About this exercise: If a line comes after the one containing "Task: Expand the Организация dropdown list", leave it out; copy every line before it, and that line too, exactly as written, starting from the first line of the entries.

Entries taken from a collection
* * * * * * * * *
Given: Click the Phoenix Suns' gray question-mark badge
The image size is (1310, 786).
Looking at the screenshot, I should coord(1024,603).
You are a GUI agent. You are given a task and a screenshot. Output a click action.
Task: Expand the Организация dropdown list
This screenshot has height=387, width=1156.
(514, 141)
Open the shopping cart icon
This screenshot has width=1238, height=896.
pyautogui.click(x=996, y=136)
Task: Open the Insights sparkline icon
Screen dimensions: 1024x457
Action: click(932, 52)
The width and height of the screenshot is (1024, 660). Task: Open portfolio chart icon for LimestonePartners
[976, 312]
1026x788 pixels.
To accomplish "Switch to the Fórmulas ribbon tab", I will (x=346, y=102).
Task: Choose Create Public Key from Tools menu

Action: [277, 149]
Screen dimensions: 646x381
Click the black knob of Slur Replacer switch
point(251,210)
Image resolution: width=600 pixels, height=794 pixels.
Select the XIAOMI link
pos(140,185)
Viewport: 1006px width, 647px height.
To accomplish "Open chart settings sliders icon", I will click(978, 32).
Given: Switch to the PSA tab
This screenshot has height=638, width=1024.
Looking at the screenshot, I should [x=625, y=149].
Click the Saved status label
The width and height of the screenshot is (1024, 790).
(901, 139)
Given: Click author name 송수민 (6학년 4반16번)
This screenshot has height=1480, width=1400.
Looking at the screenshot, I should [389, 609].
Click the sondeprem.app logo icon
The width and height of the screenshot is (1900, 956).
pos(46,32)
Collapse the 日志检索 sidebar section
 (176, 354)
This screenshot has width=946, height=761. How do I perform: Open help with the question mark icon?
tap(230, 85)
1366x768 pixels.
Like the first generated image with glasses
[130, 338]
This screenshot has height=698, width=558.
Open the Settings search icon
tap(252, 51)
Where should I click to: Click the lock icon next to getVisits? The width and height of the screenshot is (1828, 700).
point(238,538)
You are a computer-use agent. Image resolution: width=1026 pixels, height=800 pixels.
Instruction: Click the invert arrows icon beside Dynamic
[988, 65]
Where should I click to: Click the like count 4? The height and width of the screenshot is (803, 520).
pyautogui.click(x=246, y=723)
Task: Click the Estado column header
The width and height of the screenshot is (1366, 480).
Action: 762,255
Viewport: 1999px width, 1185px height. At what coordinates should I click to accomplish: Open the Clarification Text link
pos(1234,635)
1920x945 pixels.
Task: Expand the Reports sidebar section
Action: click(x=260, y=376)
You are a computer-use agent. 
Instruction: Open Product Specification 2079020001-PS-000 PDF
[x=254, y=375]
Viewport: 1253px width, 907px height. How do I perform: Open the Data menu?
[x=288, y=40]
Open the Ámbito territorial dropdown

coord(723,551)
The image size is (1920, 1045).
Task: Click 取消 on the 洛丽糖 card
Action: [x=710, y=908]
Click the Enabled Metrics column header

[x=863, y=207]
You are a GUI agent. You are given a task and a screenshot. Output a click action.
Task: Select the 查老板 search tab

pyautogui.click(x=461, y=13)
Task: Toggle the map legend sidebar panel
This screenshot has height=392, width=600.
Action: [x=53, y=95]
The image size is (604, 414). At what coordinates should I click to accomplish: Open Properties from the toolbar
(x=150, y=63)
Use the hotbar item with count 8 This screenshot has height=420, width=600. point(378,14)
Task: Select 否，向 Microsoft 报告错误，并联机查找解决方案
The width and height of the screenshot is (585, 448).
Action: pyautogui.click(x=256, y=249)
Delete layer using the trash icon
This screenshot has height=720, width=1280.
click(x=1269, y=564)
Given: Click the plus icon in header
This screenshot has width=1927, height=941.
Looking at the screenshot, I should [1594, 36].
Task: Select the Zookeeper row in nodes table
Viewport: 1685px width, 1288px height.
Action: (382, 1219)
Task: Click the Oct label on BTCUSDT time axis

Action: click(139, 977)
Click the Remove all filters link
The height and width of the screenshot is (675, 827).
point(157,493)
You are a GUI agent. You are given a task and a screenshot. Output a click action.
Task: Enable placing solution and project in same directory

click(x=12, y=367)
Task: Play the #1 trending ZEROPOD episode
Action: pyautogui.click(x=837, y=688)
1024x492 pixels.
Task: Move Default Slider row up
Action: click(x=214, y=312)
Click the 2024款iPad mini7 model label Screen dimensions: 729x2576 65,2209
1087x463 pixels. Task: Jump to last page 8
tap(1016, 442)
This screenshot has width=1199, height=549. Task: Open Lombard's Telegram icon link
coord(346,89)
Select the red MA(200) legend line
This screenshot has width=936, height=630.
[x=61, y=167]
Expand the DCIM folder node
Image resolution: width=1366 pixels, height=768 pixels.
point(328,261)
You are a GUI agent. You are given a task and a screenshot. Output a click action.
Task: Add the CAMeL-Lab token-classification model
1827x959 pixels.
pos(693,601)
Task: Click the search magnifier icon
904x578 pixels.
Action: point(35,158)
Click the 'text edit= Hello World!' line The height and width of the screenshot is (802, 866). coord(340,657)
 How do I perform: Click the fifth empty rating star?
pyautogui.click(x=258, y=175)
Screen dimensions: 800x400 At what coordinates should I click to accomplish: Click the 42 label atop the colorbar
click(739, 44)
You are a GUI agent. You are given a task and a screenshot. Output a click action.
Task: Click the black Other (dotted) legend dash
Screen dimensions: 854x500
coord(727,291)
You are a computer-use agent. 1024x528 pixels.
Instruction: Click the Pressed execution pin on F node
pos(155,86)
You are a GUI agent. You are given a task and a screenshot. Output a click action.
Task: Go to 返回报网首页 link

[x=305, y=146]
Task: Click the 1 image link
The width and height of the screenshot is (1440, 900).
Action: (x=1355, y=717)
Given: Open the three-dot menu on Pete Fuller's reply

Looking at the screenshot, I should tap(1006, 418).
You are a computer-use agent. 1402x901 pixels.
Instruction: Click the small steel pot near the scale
* * * * * * * * *
Result of the task:
Given: Click the Phoenix Suns' gray question-mark badge
The image size is (1310, 786).
Looking at the screenshot, I should coord(1024,603).
You are a GUI agent. You are given a task and a screenshot. Output a click action.
Task: Expand the Организация dropdown list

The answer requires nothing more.